Minister for Trade, Tourism, and Investment Dan Tehan and United States Secretary of Commerce Gina Raimondo are working together on key challenges including building more secure supply chains and facilitating a clean transition that supports Paris Agreement targets.
Tehan and Raimondo met on March 30 in Washington DC for the inaugural Australia-US Strategic Commercial Dialogue (AUSSCD) and discussed the energy transition and how it will depend in large part on securing a resilient and diversified supply of critical minerals – for use in everything from electric vehicle chargers and batteries to solar panels, wind turbines, and semiconductors.
The two countries are part of a cooperation on critical minerals, and are strengthening resilient and secure supply chains across the United States, Australia and the Indo-Pacific region.
The executive-level roundtable on critical minerals held on March 30 highlighted the commercial potential for both Australian and US industries and underscored the need to strengthen capabilities across all segments of the supply chain, including extraction and downstream processing.
The two countries will look at how their respective financing mechanisms could be better coordinated and leveraged to support private investment in supply chains.

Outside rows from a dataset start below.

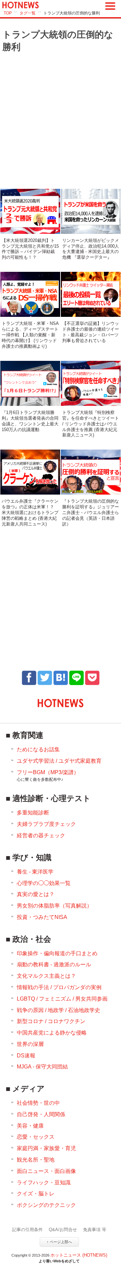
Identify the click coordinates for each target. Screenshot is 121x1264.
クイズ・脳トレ (35, 1193)
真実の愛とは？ (35, 894)
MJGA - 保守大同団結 (42, 1066)
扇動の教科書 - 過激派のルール (54, 964)
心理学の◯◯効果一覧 (44, 883)
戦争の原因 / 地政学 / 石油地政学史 (58, 1010)
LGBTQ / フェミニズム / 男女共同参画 (62, 999)
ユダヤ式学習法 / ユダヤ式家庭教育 (59, 761)
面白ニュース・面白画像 (46, 1171)
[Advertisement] (60, 120)
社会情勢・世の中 (38, 1103)
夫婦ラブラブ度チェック (46, 824)
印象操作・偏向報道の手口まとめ (57, 953)
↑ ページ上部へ (59, 1242)
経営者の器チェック (41, 835)
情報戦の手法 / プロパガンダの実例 (59, 987)
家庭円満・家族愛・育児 (46, 1148)
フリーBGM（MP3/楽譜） (48, 775)
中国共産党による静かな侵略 (52, 1033)
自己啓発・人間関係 (41, 1114)
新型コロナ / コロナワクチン (51, 1021)
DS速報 (26, 1055)
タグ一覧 (27, 13)
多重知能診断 (33, 812)
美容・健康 (30, 1126)
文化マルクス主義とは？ (46, 976)
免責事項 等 (94, 1229)
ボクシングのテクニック (46, 1205)
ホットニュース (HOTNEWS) (78, 1255)
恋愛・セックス (35, 1137)
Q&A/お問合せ (63, 1229)
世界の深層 (30, 1044)
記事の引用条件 (27, 1229)
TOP (8, 13)
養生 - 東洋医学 (35, 872)
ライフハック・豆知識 (44, 1182)
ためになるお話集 (38, 749)
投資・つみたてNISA (42, 917)
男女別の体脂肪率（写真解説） (54, 906)
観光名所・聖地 (35, 1160)
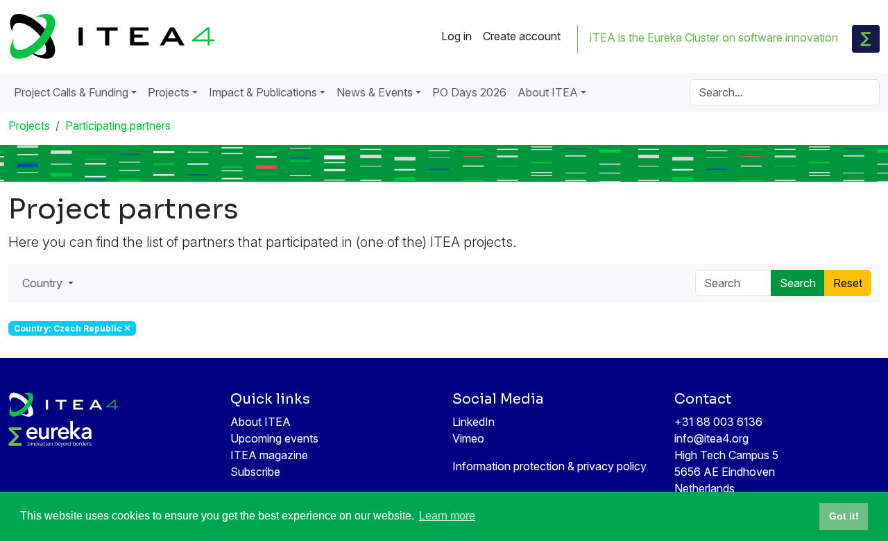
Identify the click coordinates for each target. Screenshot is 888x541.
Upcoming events (274, 438)
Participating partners (118, 125)
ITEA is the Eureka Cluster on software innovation (713, 37)
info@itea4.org (711, 438)
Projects (29, 125)
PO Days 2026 (469, 92)
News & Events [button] (374, 92)
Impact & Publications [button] (263, 92)
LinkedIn (473, 422)
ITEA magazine (269, 455)
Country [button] (43, 283)
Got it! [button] (844, 516)
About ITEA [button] (548, 92)
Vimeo (468, 438)
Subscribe (255, 472)
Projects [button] (168, 92)
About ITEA (260, 422)
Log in (456, 36)
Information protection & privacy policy (549, 466)
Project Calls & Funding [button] (71, 92)
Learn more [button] (447, 516)
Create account (522, 36)
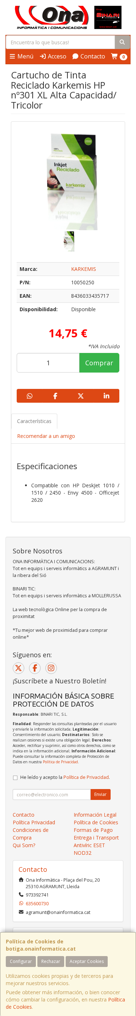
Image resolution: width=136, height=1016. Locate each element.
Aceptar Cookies (87, 961)
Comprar (99, 362)
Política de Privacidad (60, 761)
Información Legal (95, 814)
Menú (24, 56)
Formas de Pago (93, 829)
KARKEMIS (83, 268)
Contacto (92, 56)
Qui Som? (24, 845)
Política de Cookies (96, 822)
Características (34, 421)
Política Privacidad (34, 822)
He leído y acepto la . (65, 777)
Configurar (21, 961)
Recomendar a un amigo (46, 435)
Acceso (56, 56)
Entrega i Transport (96, 837)
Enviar (100, 794)
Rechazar (50, 961)
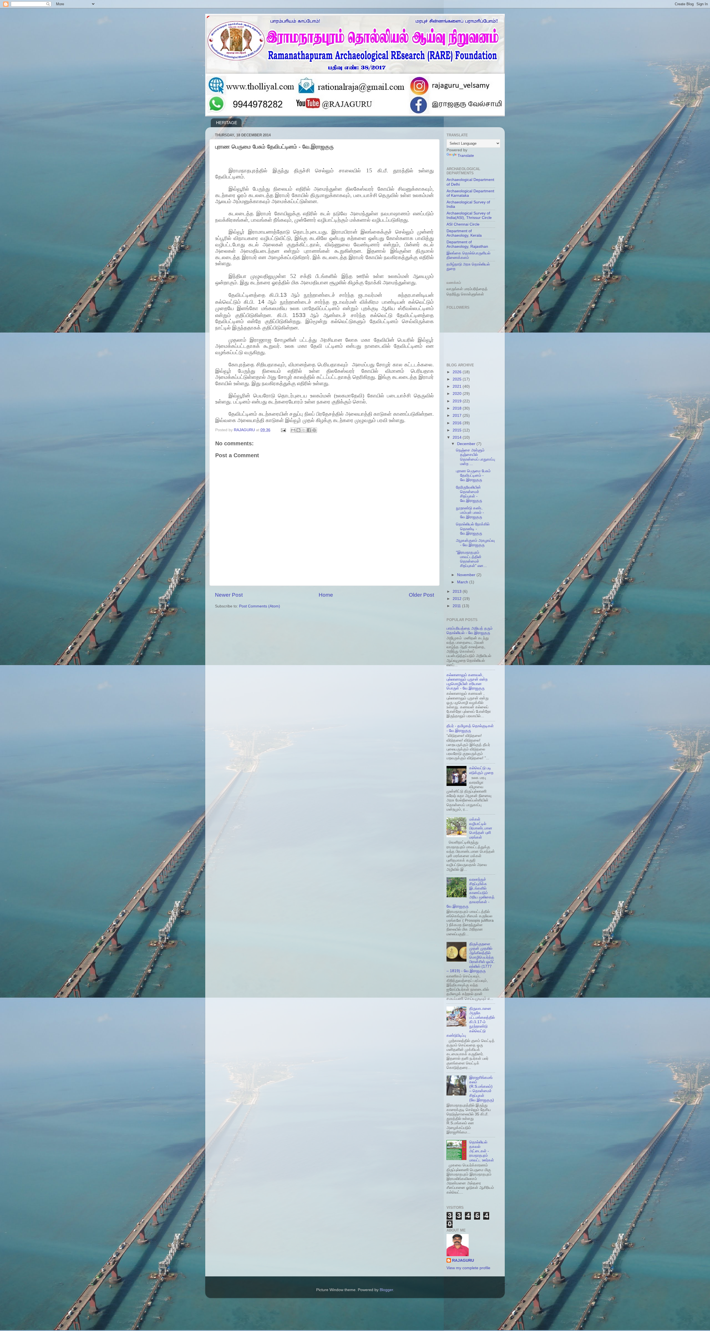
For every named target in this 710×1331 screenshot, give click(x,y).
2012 (458, 599)
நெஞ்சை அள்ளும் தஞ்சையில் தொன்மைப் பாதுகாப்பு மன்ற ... (475, 457)
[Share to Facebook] (309, 430)
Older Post (421, 595)
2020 (458, 394)
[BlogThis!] (298, 430)
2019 (458, 401)
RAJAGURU (463, 1260)
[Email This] (293, 430)
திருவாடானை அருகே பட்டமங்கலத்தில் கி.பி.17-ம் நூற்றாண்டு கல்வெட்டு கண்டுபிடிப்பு (471, 1022)
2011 (457, 606)
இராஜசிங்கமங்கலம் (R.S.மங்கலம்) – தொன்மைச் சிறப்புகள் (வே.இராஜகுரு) (481, 1088)
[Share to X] (303, 430)
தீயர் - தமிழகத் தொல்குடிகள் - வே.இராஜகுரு (470, 728)
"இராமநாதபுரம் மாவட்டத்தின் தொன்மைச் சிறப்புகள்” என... (471, 559)
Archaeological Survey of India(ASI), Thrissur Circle (469, 215)
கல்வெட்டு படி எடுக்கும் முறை (481, 770)
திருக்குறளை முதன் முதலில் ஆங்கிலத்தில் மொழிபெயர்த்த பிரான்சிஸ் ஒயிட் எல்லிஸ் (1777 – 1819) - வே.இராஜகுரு (471, 957)
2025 (458, 379)
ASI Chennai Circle (463, 224)
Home (326, 595)
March (463, 582)
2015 (458, 430)
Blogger (386, 1290)
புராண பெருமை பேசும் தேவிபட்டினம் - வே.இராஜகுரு (473, 475)
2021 (458, 386)
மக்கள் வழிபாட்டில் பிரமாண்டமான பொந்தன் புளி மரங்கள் (480, 828)
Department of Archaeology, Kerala (464, 233)
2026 (458, 372)
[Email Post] (283, 430)
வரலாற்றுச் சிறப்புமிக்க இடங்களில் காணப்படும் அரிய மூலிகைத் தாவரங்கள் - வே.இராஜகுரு (471, 892)
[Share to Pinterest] (314, 430)
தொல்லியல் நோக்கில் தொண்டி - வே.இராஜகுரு (473, 528)
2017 (458, 415)
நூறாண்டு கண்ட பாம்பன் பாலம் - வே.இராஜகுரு (470, 512)
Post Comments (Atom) (259, 606)
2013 (458, 591)
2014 (458, 437)
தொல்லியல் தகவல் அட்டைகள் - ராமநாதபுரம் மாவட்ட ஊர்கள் (481, 1151)
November (466, 575)
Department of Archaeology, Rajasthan (467, 244)
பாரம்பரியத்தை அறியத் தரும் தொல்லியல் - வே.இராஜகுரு (470, 630)
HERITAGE (226, 122)
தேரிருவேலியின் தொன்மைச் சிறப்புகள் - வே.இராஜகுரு (469, 494)
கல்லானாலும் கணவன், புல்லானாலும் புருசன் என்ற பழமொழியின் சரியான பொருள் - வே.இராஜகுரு (467, 682)
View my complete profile (468, 1268)
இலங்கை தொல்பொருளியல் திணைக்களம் (468, 255)
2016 (458, 423)
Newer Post (229, 595)
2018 (458, 408)
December (466, 444)
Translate (466, 156)
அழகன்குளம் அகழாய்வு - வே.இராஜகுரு (475, 542)
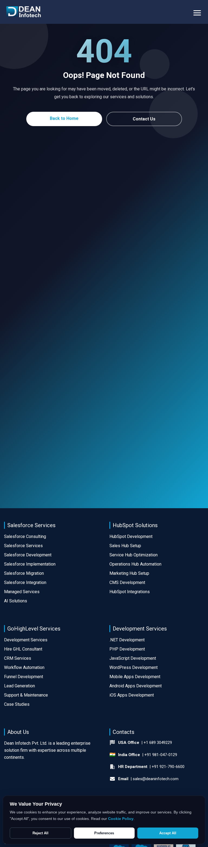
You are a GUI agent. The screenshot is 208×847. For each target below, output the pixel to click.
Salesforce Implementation (30, 564)
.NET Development (127, 639)
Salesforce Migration (24, 573)
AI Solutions (15, 600)
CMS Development (127, 582)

The importance of developing shared approaches to ESG and traceability standards was highlighted, as well as working with other like-minded partners to build resilient supply chains.
Australia and the United States have a deep and long-standing trade and investment relationship, underpinned by the Australia-US Free Trade Agreement.
Australia is the ninth-largest source of foreign investment into the United States according to US government data, supporting $193 million in innovative research and development.
The United States is the top investor in Australia, and two-way goods and services trade averaged approximately $64 billion annually from 2017 to 2021.